━━━━━ Input rows
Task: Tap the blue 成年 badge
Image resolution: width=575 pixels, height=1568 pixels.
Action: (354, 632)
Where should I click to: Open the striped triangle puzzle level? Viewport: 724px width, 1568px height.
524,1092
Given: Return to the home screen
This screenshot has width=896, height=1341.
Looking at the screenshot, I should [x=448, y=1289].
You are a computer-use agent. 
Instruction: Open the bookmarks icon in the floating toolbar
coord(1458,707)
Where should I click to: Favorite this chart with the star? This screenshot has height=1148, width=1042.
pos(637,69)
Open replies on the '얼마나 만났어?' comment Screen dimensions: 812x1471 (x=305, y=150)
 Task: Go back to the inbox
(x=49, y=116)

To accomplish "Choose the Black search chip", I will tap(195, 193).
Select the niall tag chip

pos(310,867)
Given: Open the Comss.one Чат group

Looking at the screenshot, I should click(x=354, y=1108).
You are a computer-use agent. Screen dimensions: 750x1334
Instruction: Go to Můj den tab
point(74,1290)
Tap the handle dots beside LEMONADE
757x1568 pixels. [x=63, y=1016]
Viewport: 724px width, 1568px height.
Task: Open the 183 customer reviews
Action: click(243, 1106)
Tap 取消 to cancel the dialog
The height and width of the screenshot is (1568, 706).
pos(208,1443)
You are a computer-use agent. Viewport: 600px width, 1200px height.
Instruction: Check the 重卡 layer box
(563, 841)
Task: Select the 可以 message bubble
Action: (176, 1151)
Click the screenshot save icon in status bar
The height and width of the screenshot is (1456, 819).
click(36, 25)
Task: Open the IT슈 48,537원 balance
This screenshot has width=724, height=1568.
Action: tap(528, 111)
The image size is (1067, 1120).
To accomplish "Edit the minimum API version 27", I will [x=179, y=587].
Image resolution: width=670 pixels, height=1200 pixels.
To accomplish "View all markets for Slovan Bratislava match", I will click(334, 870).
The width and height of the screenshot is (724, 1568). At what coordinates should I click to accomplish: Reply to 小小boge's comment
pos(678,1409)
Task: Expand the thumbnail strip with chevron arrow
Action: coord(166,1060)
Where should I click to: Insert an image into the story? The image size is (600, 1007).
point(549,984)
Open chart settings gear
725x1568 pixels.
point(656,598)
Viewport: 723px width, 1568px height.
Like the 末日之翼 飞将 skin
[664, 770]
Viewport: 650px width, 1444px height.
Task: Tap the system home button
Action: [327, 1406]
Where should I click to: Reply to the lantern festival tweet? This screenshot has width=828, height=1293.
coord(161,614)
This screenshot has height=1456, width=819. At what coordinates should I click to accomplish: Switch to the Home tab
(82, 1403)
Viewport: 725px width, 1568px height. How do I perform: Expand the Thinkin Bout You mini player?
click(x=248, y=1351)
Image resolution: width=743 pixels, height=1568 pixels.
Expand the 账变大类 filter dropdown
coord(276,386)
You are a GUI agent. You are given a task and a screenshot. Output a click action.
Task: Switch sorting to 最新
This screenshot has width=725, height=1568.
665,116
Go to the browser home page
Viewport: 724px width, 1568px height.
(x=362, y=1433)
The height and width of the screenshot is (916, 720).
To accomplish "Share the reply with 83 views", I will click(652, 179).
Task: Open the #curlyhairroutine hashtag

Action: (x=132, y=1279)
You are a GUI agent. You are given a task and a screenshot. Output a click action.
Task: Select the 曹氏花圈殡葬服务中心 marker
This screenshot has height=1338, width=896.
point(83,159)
━━━━━━━━━━
_Exercise directions_
Please revise the records above by replacing "Instruction" with "Goal" everywhere it occurs, keeping every other line exactly the same.

_Finished answer_
Task: Tap the blue 成年 badge
Image resolution: width=575 pixels, height=1568 pixels.
Action: (354, 632)
Where should I click to: Open the striped triangle puzzle level? Viewport: 724px width, 1568px height.
524,1092
Given: Return to the home screen
This screenshot has width=896, height=1341.
Looking at the screenshot, I should [x=448, y=1289].
You are a computer-use agent. 
Goal: Open the bookmarks icon in the floating toolbar
coord(1458,707)
Where should I click to: Favorite this chart with the star? This screenshot has height=1148, width=1042.
pos(637,69)
Open replies on the '얼마나 만났어?' comment Screen dimensions: 812x1471 (x=305, y=150)
 Task: Go back to the inbox
(x=49, y=116)

To accomplish "Choose the Black search chip", I will tap(195, 193).
Select the niall tag chip

pos(310,867)
Given: Open the Comss.one Чат group

Looking at the screenshot, I should click(x=354, y=1108).
You are a computer-use agent. Screen dimensions: 750x1334
Goal: Go to Můj den tab
point(74,1290)
Tap the handle dots beside LEMONADE
757x1568 pixels. [x=63, y=1016]
Viewport: 724px width, 1568px height.
Task: Open the 183 customer reviews
Action: click(243, 1106)
Tap 取消 to cancel the dialog
The height and width of the screenshot is (1568, 706).
pos(208,1443)
You are a computer-use agent. Viewport: 600px width, 1200px height.
Goal: Check the 重卡 layer box
(563, 841)
Task: Select the 可以 message bubble
Action: (176, 1151)
Click the screenshot save icon in status bar
The height and width of the screenshot is (1456, 819).
click(36, 25)
Task: Open the IT슈 48,537원 balance
This screenshot has width=724, height=1568.
Action: tap(528, 111)
The image size is (1067, 1120).
To accomplish "Edit the minimum API version 27", I will [x=179, y=587].
Image resolution: width=670 pixels, height=1200 pixels.
To accomplish "View all markets for Slovan Bratislava match", I will click(334, 870).
The width and height of the screenshot is (724, 1568). At what coordinates should I click to accomplish: Reply to 小小boge's comment
pos(678,1409)
Task: Expand the thumbnail strip with chevron arrow
Action: coord(166,1060)
Where should I click to: Insert an image into the story? The image size is (600, 1007).
point(549,984)
Open chart settings gear
725x1568 pixels.
point(656,598)
Viewport: 723px width, 1568px height.
Like the 末日之翼 飞将 skin
[664, 770]
Viewport: 650px width, 1444px height.
Task: Tap the system home button
Action: [327, 1406]
Where should I click to: Reply to the lantern festival tweet? This screenshot has width=828, height=1293.
coord(161,614)
This screenshot has height=1456, width=819. At what coordinates should I click to accomplish: Switch to the Home tab
(82, 1403)
Viewport: 725px width, 1568px height. How do I perform: Expand the Thinkin Bout You mini player?
click(x=248, y=1351)
Image resolution: width=743 pixels, height=1568 pixels.
Expand the 账变大类 filter dropdown
coord(276,386)
You are a GUI agent. You are given a task and a screenshot. Output a click action.
Task: Switch sorting to 最新
This screenshot has width=725, height=1568.
665,116
Go to the browser home page
Viewport: 724px width, 1568px height.
(x=362, y=1433)
The height and width of the screenshot is (916, 720).
To accomplish "Share the reply with 83 views", I will click(652, 179).
Task: Open the #curlyhairroutine hashtag

Action: (x=132, y=1279)
You are a GUI agent. You are given a task and a screenshot. Output a click action.
Task: Select the 曹氏花圈殡葬服务中心 marker
This screenshot has height=1338, width=896.
point(83,159)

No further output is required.